You will have seen the Communique and the ‘consequences’ which that meeting decided to impose on The Episcopal Church of the United States. The primary question in your minds will be this, ‘And will the same consequences or sanctions apply to us if we approve the proposals for canonical change in respect of marriage in 2016 and 2017?’
Two weeks ago, I went to London and met with Archbishop Justin specifically to ask the question, ‘Will this [“consequence” for TEC] also apply to us if we complete the process of Canonical change in 2017?’ The answer is that it will. Most directly, I will be removed from the role of Anglican Co-Chair of the International Anglican-Reformed Dialogue. But other effects are limited. Our bishops will be present and fully involved in the Lambeth Conference planned for 2020. We shall continue to be actively involved in our network of Diocesan Companionships and in the Anglican Networks.
And there you have it; confirmation from Justin Welby himself. If the SEC push ahead with a revision of the doctrine of marriage there will be little if no real discipline. Welby, of course, has the power of invitation (and therefore an option to withhold invitation) to the Lambeth Conference. If he really wanted to sort this situation out he could have made quite clear that an invitation would be withheld. But he’s chosen not to. No wonder the SEC under the leadership of Chillingworth have pushed ahead. What is there to stop them?
So what will happen to orthodox parishes in the SEC? Sadly the story is much the same as with the question over discipline. Welby is simply unwilling to do anything.

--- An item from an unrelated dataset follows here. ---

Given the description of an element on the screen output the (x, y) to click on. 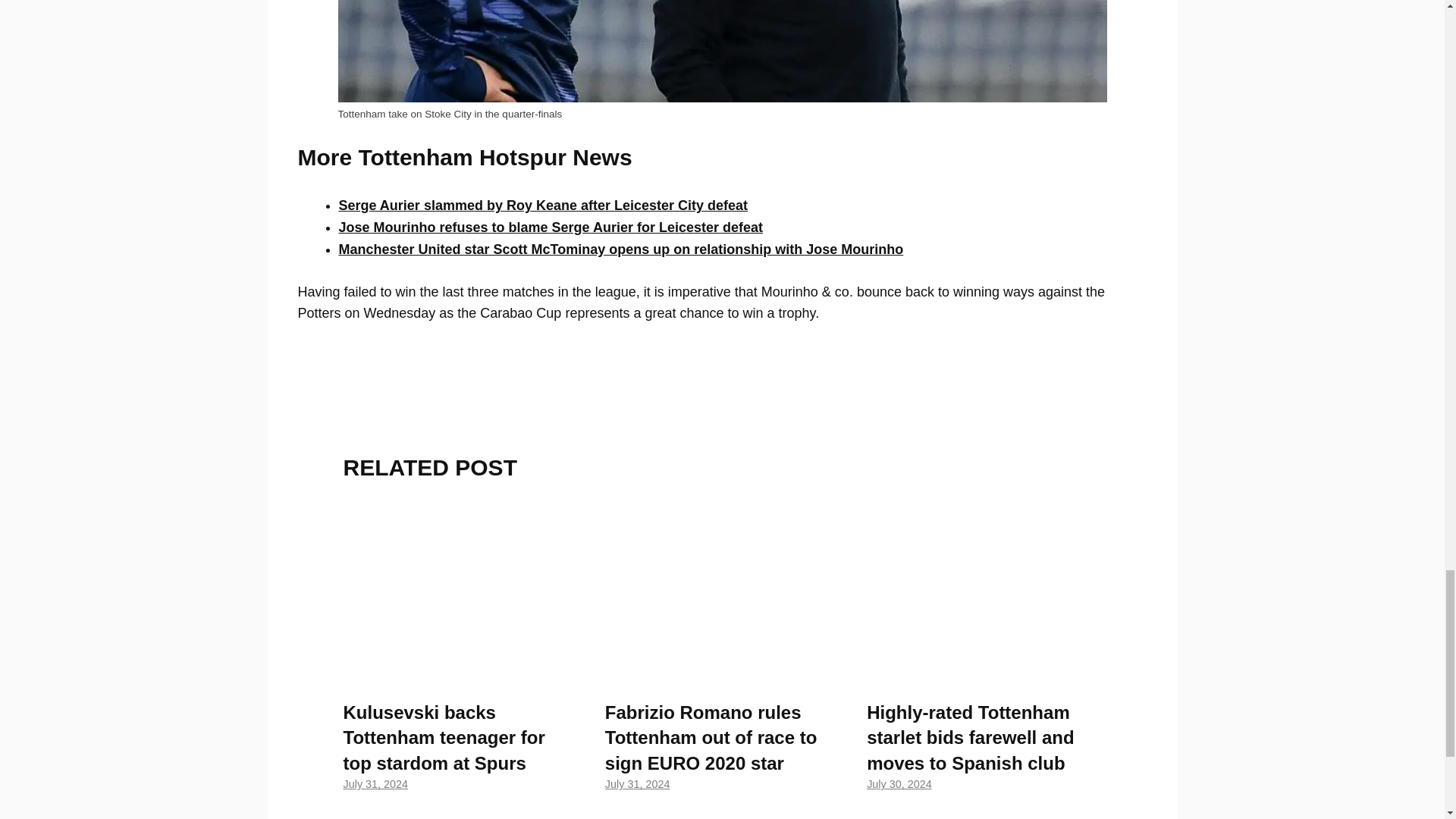
11:00 pm (898, 784)
1:00 am (374, 784)
Kulusevski backs Tottenham teenager for top stardom at Spurs (459, 674)
12:00 am (637, 784)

Sources in Scotland close to the GAFCON consecration decision have told me that there have been multiple attempts to seek support and assistance. In 2016 Welby, Sentamu (Archbishop of York) and Iduwo-Fearon (Secretary General of the Anglican Communion) were all asked to help. That first contact with all three received no response. Since then a more recent appeal to Welby and Sentamu has been rebuffed with the answer that it’s “not our jurisdiction”. The orthodox in Scotland are not aware of any Church of England bishop prepared to provide cross-border support (even from those who would present themselves as champions of orthodoxy, albeit not supporters of GAFCON). Instead the situation in Scotland was described to me as “the dry run for the ‘good disagreement’ which Welby will seek to enact in England” and that conservative bishops are “loathe to incur Welby’s wrath”.

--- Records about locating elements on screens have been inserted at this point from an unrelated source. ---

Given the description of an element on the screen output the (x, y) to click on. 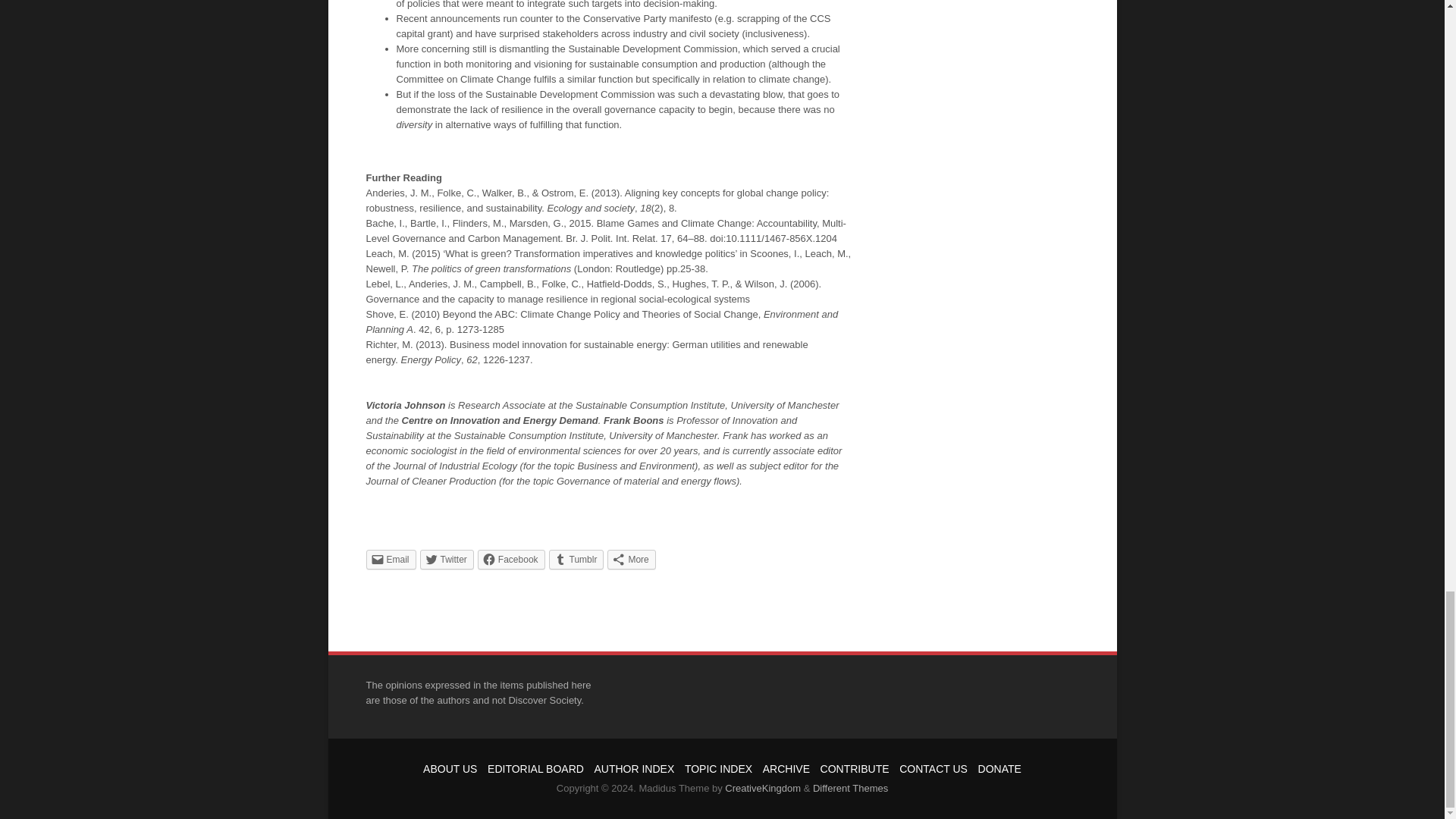
Click to email this to a friend (389, 558)
Facebook (510, 558)
Email (389, 558)
Tumblr (576, 558)
Twitter (447, 558)
Centre on Innovation and Energy Demand (499, 419)
Click to share on Tumblr (576, 558)
More (631, 558)
Victoria Johnson (405, 404)
Click to share on Facebook (510, 558)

So this is the situation that the orthodox in the SEC now find themselves in. There will be no disciplinary action by the Archbishop of Canterbury at all, despite the fact that he is more than capable of carrying it out. Nor will they receive any episcopal support for them, again at Welby’s behest. So no wonder they appealed to (and received a ready response from) GAFCON.
Welby fiddling while the SEC begins to burn, even when the fire extinguisher is readily available. We’ll bring you more news and analysis as the week progresses.